## Begin Records supplied

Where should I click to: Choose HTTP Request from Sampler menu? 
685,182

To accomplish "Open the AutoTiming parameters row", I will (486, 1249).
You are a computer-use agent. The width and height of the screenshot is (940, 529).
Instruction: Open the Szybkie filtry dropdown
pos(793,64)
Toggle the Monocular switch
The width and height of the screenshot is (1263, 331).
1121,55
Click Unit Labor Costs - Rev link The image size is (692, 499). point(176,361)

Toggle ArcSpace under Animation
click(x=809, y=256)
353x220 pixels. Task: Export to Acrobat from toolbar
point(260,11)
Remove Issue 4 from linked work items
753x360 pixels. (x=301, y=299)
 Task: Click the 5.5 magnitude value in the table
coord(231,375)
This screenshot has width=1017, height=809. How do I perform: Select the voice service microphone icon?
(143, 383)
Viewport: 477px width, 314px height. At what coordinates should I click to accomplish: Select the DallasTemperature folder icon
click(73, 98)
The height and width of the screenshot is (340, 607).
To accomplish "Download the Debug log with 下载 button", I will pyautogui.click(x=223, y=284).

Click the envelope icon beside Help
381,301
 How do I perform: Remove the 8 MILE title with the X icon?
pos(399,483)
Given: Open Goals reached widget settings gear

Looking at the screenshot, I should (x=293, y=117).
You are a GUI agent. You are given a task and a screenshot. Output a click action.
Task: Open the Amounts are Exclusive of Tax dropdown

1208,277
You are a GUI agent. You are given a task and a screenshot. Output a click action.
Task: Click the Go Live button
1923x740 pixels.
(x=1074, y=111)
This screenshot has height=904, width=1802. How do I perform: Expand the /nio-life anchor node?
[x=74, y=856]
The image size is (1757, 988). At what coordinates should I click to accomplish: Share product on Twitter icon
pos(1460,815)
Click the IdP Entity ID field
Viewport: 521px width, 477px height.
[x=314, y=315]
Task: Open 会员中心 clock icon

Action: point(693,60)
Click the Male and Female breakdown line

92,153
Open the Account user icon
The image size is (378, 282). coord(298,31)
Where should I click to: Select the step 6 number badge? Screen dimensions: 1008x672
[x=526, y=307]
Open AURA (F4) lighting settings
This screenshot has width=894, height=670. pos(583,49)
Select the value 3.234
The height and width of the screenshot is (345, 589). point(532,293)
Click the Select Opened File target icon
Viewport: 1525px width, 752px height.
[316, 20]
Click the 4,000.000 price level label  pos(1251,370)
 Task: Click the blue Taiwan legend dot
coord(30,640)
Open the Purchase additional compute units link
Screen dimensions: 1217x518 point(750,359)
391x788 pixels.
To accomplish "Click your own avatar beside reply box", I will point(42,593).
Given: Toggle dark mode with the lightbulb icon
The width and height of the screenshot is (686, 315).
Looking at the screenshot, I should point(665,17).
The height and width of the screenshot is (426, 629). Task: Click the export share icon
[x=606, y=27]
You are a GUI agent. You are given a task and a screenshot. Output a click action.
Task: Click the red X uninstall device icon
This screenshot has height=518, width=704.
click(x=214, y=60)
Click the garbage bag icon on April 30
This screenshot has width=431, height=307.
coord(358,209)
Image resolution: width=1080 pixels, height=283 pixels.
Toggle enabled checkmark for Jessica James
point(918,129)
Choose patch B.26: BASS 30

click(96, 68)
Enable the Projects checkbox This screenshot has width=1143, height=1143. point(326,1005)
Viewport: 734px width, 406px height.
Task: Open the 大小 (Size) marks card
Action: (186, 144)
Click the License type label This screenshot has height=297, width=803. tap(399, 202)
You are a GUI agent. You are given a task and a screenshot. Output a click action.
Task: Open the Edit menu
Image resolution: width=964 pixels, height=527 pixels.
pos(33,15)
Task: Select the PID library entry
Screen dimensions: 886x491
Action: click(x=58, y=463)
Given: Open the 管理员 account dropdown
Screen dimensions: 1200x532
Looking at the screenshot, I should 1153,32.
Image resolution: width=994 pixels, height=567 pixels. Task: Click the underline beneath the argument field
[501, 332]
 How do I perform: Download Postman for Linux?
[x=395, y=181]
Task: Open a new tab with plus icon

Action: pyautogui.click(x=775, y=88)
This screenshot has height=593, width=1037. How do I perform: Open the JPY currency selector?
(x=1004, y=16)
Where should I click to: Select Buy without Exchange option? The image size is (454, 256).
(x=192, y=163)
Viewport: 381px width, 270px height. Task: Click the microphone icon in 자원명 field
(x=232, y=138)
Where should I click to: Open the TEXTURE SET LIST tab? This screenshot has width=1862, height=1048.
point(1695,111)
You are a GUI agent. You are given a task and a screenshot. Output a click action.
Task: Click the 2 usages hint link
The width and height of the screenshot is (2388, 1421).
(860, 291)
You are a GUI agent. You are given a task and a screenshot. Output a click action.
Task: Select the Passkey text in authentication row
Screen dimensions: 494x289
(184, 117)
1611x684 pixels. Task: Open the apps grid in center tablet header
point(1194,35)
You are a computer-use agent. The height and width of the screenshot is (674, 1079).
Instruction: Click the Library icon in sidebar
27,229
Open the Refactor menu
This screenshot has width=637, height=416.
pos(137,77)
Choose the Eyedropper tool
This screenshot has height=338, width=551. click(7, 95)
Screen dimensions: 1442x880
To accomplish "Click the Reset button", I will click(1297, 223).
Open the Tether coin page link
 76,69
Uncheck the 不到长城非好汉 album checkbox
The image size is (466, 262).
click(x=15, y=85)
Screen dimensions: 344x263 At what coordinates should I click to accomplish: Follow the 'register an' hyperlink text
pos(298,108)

## End Records supplied

_Stated task_:
Can you edit all the items above so that "Eyedropper" reads "Magic Wand", with everything else left the same?

_Response below_:
Where should I click to: Choose HTTP Request from Sampler menu? 
685,182

To accomplish "Open the AutoTiming parameters row", I will (486, 1249).
You are a computer-use agent. The width and height of the screenshot is (940, 529).
Instruction: Open the Szybkie filtry dropdown
pos(793,64)
Toggle the Monocular switch
The width and height of the screenshot is (1263, 331).
1121,55
Click Unit Labor Costs - Rev link The image size is (692, 499). point(176,361)

Toggle ArcSpace under Animation
click(x=809, y=256)
353x220 pixels. Task: Export to Acrobat from toolbar
point(260,11)
Remove Issue 4 from linked work items
753x360 pixels. (x=301, y=299)
 Task: Click the 5.5 magnitude value in the table
coord(231,375)
This screenshot has width=1017, height=809. How do I perform: Select the voice service microphone icon?
(143, 383)
Viewport: 477px width, 314px height. At what coordinates should I click to accomplish: Select the DallasTemperature folder icon
click(73, 98)
The height and width of the screenshot is (340, 607).
To accomplish "Download the Debug log with 下载 button", I will pyautogui.click(x=223, y=284).

Click the envelope icon beside Help
381,301
 How do I perform: Remove the 8 MILE title with the X icon?
pos(399,483)
Given: Open Goals reached widget settings gear

Looking at the screenshot, I should (x=293, y=117).
You are a GUI agent. You are given a task and a screenshot. Output a click action.
Task: Open the Amounts are Exclusive of Tax dropdown

1208,277
You are a GUI agent. You are given a task and a screenshot. Output a click action.
Task: Click the Go Live button
1923x740 pixels.
(x=1074, y=111)
This screenshot has height=904, width=1802. How do I perform: Expand the /nio-life anchor node?
[x=74, y=856]
The image size is (1757, 988). At what coordinates should I click to accomplish: Share product on Twitter icon
pos(1460,815)
Click the IdP Entity ID field
Viewport: 521px width, 477px height.
[x=314, y=315]
Task: Open 会员中心 clock icon

Action: point(693,60)
Click the Male and Female breakdown line

92,153
Open the Account user icon
The image size is (378, 282). coord(298,31)
Where should I click to: Select the step 6 number badge? Screen dimensions: 1008x672
[x=526, y=307]
Open AURA (F4) lighting settings
This screenshot has width=894, height=670. pos(583,49)
Select the value 3.234
The height and width of the screenshot is (345, 589). point(532,293)
Click the Select Opened File target icon
Viewport: 1525px width, 752px height.
[316, 20]
Click the 4,000.000 price level label  pos(1251,370)
 Task: Click the blue Taiwan legend dot
coord(30,640)
Open the Purchase additional compute units link
Screen dimensions: 1217x518 point(750,359)
391x788 pixels.
To accomplish "Click your own avatar beside reply box", I will point(42,593).
Given: Toggle dark mode with the lightbulb icon
The width and height of the screenshot is (686, 315).
Looking at the screenshot, I should point(665,17).
The height and width of the screenshot is (426, 629). Task: Click the export share icon
[x=606, y=27]
You are a GUI agent. You are given a task and a screenshot. Output a click action.
Task: Click the red X uninstall device icon
This screenshot has height=518, width=704.
click(x=214, y=60)
Click the garbage bag icon on April 30
This screenshot has width=431, height=307.
coord(358,209)
Image resolution: width=1080 pixels, height=283 pixels.
Toggle enabled checkmark for Jessica James
point(918,129)
Choose patch B.26: BASS 30

click(96, 68)
Enable the Projects checkbox This screenshot has width=1143, height=1143. point(326,1005)
Viewport: 734px width, 406px height.
Task: Open the 大小 (Size) marks card
Action: (186, 144)
Click the License type label This screenshot has height=297, width=803. tap(399, 202)
You are a GUI agent. You are given a task and a screenshot. Output a click action.
Task: Open the Edit menu
Image resolution: width=964 pixels, height=527 pixels.
pos(33,15)
Task: Select the PID library entry
Screen dimensions: 886x491
Action: click(x=58, y=463)
Given: Open the 管理员 account dropdown
Screen dimensions: 1200x532
Looking at the screenshot, I should 1153,32.
Image resolution: width=994 pixels, height=567 pixels. Task: Click the underline beneath the argument field
[501, 332]
 How do I perform: Download Postman for Linux?
[x=395, y=181]
Task: Open a new tab with plus icon

Action: pyautogui.click(x=775, y=88)
This screenshot has height=593, width=1037. How do I perform: Open the JPY currency selector?
(x=1004, y=16)
Where should I click to: Select Buy without Exchange option? The image size is (454, 256).
(x=192, y=163)
Viewport: 381px width, 270px height. Task: Click the microphone icon in 자원명 field
(x=232, y=138)
Where should I click to: Open the TEXTURE SET LIST tab? This screenshot has width=1862, height=1048.
point(1695,111)
You are a GUI agent. You are given a task and a screenshot. Output a click action.
Task: Click the 2 usages hint link
The width and height of the screenshot is (2388, 1421).
(860, 291)
You are a GUI agent. You are given a task and a screenshot. Output a click action.
Task: Select the Passkey text in authentication row
Screen dimensions: 494x289
(184, 117)
1611x684 pixels. Task: Open the apps grid in center tablet header
point(1194,35)
You are a computer-use agent. The height and width of the screenshot is (674, 1079).
Instruction: Click the Library icon in sidebar
27,229
Open the Refactor menu
This screenshot has width=637, height=416.
pos(137,77)
Choose the Magic Wand tool
This screenshot has height=338, width=551. click(7, 95)
Screen dimensions: 1442x880
To accomplish "Click the Reset button", I will click(1297, 223).
Open the Tether coin page link
 76,69
Uncheck the 不到长城非好汉 album checkbox
The image size is (466, 262).
click(x=15, y=85)
Screen dimensions: 344x263 At what coordinates should I click to accomplish: Follow the 'register an' hyperlink text
pos(298,108)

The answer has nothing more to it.